Ni visionnaires, ni aveugles

Les bahloulistes, parfois associés au Libéro mais qui lui préexistaient, en ont aussi pris pour leur grade lors de la conférence de presse du coach de l’OL : « Pour ce qui est des critiques, chacun a le droit de s’exprimer et je sais qu’il a de nombreux supporters sur la sphère Internet. » Au-delà du ridicule de la phrase (on connaît très peu de supporters qui partagent leur avis par télégramme), il y avait là aussi un dédain, largement partagé, envers ceux qui sont au mieux perçus comme de gentils romantiques un peu idiots, au pire comme les produits dégénérés d’une société de la starification rapide. Puisqu’on en est un peu, on rappellera qu’aimer le foot, c’est aimer les footballeurs, a priori ceux qui apportent le plus d’émotion.

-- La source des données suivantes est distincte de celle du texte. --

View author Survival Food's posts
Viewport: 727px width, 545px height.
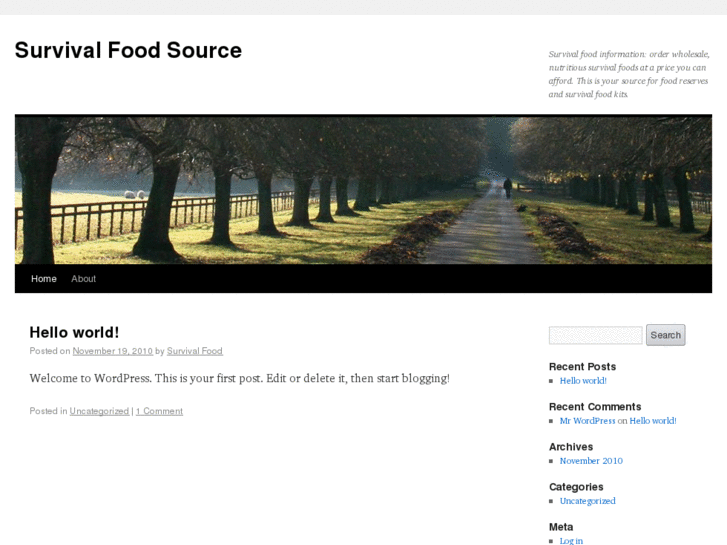click(x=195, y=351)
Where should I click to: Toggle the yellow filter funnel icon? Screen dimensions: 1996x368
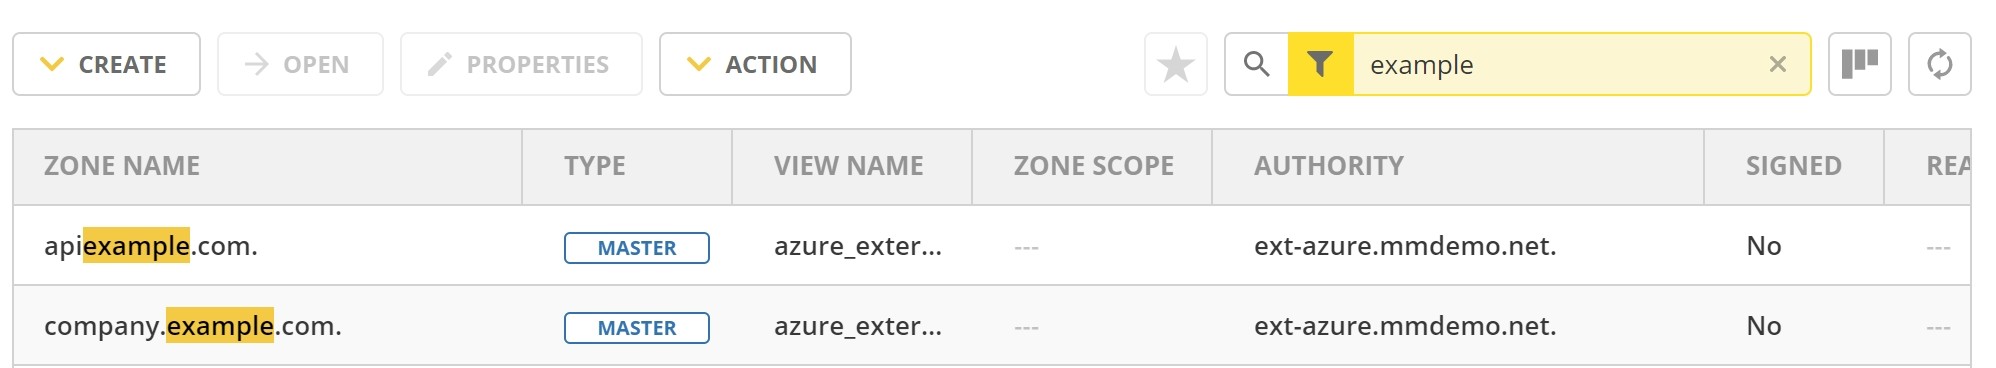(x=1320, y=64)
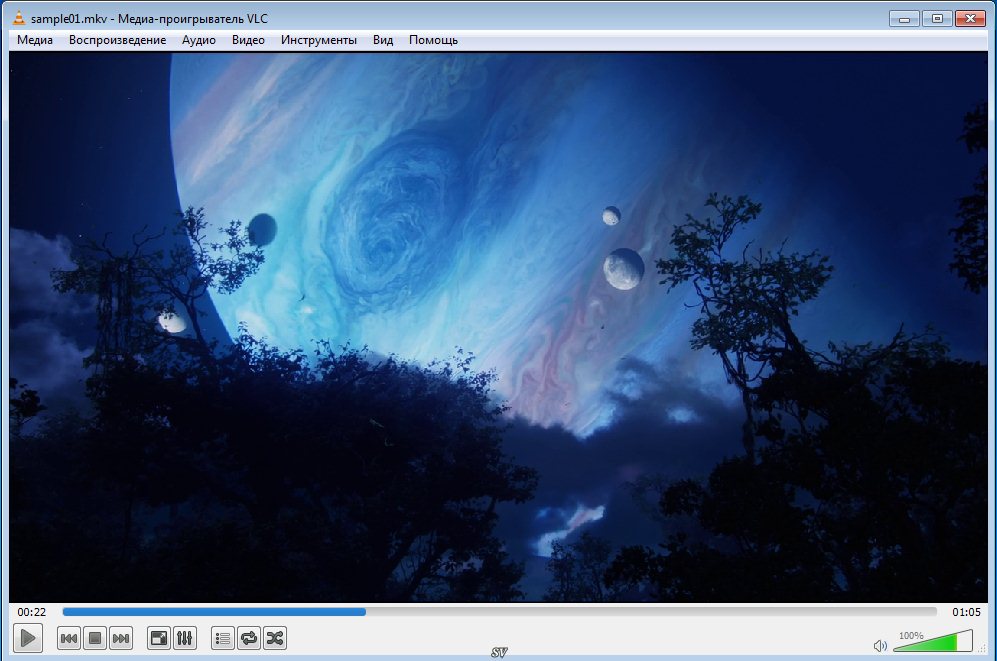Skip to the previous media track
Image resolution: width=997 pixels, height=661 pixels.
(x=69, y=638)
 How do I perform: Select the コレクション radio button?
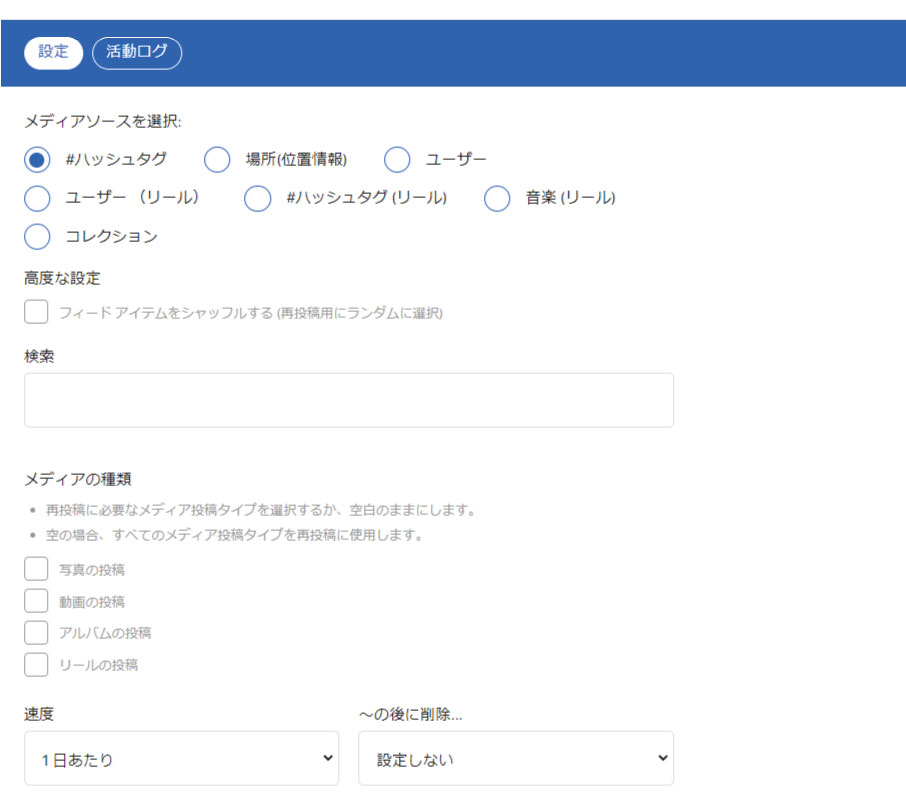click(x=37, y=237)
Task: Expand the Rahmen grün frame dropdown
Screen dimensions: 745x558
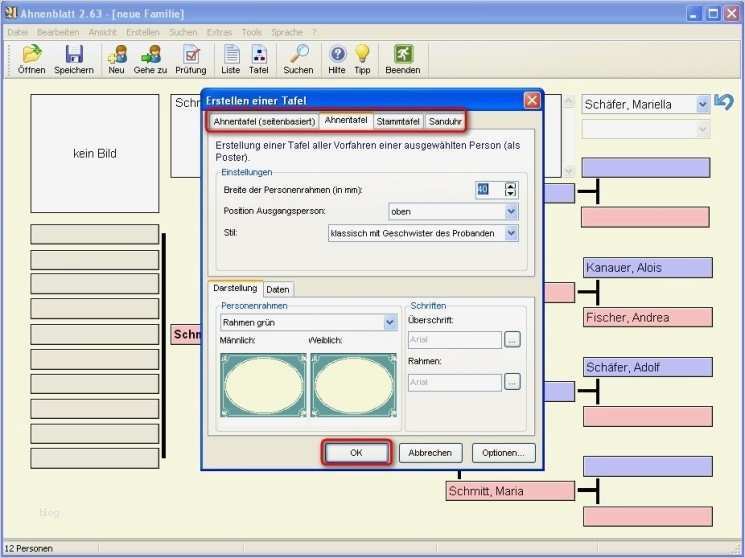Action: [x=390, y=322]
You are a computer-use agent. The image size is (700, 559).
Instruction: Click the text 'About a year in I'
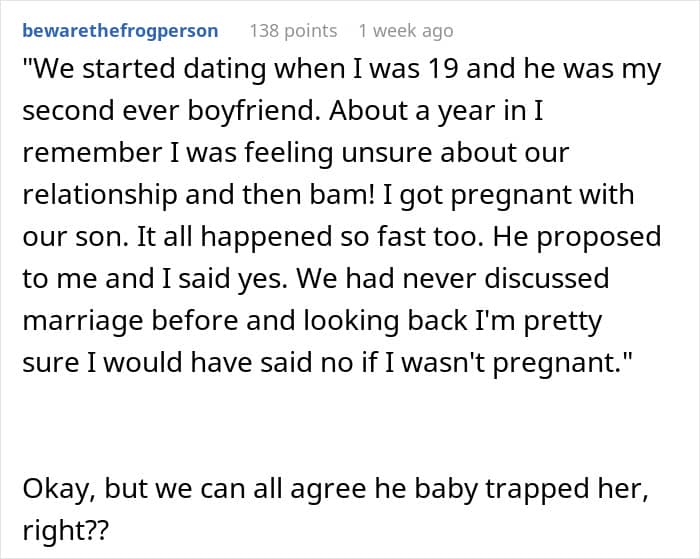(x=457, y=111)
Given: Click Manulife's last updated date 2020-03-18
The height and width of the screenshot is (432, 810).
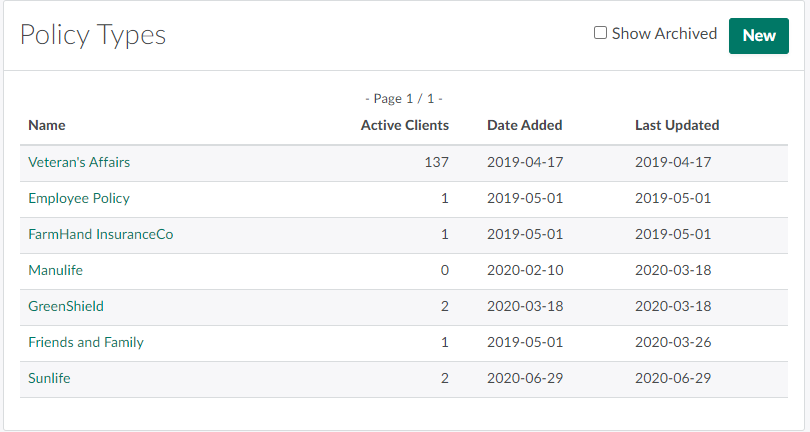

S’il y a émotion, il y a certes moins de rationalité, mais il reste à prouver que le talent de Bahlouli est incompatible avec l’efficacité. Ce sera donc désormais à Monaco que le Lyonnais aura l’occasion de prouver ce qu’il vaut, et pourquoi pas ce qu’il mérite. S’il parvient à rattraper ces années de perdues, il peut réussir une grande carrière. On n’a pas la prétention d’être sûr de nous. Mais on a la faiblesse d’en avoir très envie.